Frequentemente isso se repete, quando eu estou mais cansado e com raiva; ela me
vem quando eu estou fraco; é como se meu cérebro soubesse que quando forte, não
preciso dela.
Percebi, mais
uma vez, que não dormiria e, remotamente, pensei em ler um livro. Ler alguma
coisa, que fosse. Ri de mim mesmo: eu nem gosto de ler. Ela deveria estar lá,
lendo às pampas e conhecendo palavras melhores que “às pampas”. Olhei a tela do
celular: 23:57. Ela deveria estar dormindo, será? Será quem tem aula cedo?
Pensei ter visto em algum lugar, ou alguém me falou que sim: ela tem que
acordar cedo às segundas. Devo ter visto em algum lugar, ninguém me falou não,
eu não falo dela com ninguém, eu não falo dela para ninguém. Os poucos que
sabem, nem me perguntam mais... Já tem o quê? Cinco, seis anos? Espero que em
mais cinco, ela suma. Evapore da minha cabeça como minha paciência evaporava
com ela. O único amigo que fala nela é sempre para me deixar puto de raiva, é sempre
para me dizer que eu ainda gosto dela. Nunca gostei, eu respondo. E não minto, não
sei mesmo se gostei, por isso não sigo o conselho do Maurício e não vou falar
com ela, se eu for falar, ela vai querer certezas, vai se negar a ficar com
alguém em dúvida. Que raiva que eu tenho disso. O que eu vi no shopping não
parecia uma certeza, não parecia um para sempre, não parecia porcaria nenhuma;
mas se for comigo, ela quer certeza, quer me atormentar com perguntas para as
quais eu não tenho as repostas.
Afora a
insônia e essa indignação que me gerou o fato de tê-la visto, mal nenhum ela me
fez, o mal dela é amar, aliás, o tal jeito dela de amar. Ama e acha que a gente
tem que amar de volta, que a gente tem que gritar isso na rua, tem que apresentar
para os conhecidos. A desgraça que seria se eu levasse ela em casa... Isso ela
não vê, nunca viu. Na primeira piada machista do meu pai ela ia fazer o quê?

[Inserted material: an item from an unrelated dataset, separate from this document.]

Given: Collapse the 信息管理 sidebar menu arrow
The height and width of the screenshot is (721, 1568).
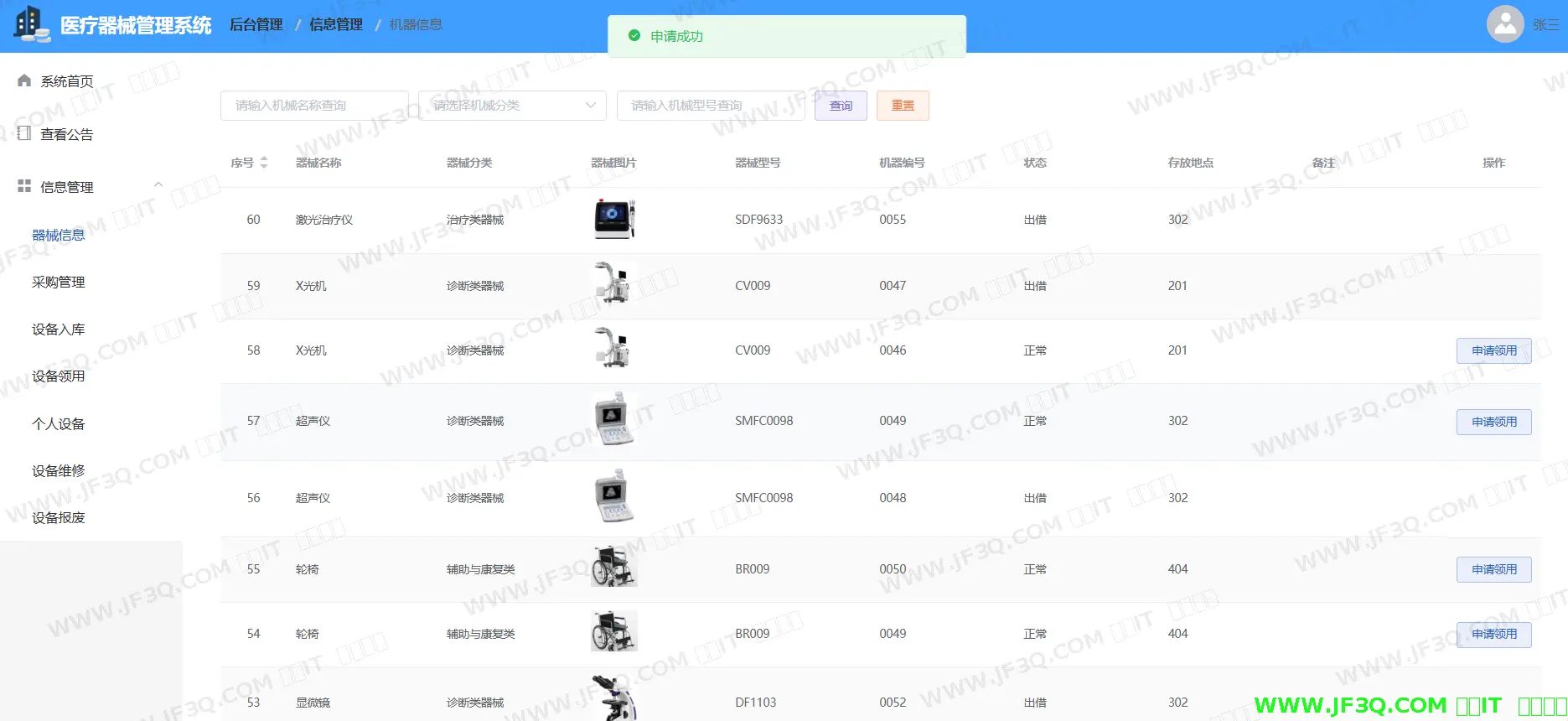Looking at the screenshot, I should coord(158,185).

Revidar? Quando minha mãe deixasse de jantar com a gente para lavar as louças
ela ia responder o quê? Um discurso? Evito esse tipo de coisa. Quando eu
pensava, quando eu penso – porque eu ainda penso – em trazê-la em casa, pensava
no trampo que ia ser para termos, pelo menos, um segundo de paz no meu quarto,
sem ninguém para encher o saco; antes disso ia ter que atravessar meio mundo de
gente e eu pisando em ovos por causa das opiniões fortes dela. Quer opinar em
tudo também, inferno. Tá, eu também gosto de ter minha opinião, mas não fico
gritando por aí, levantando bandeira de tudo quanto é porcaria o tempo todo.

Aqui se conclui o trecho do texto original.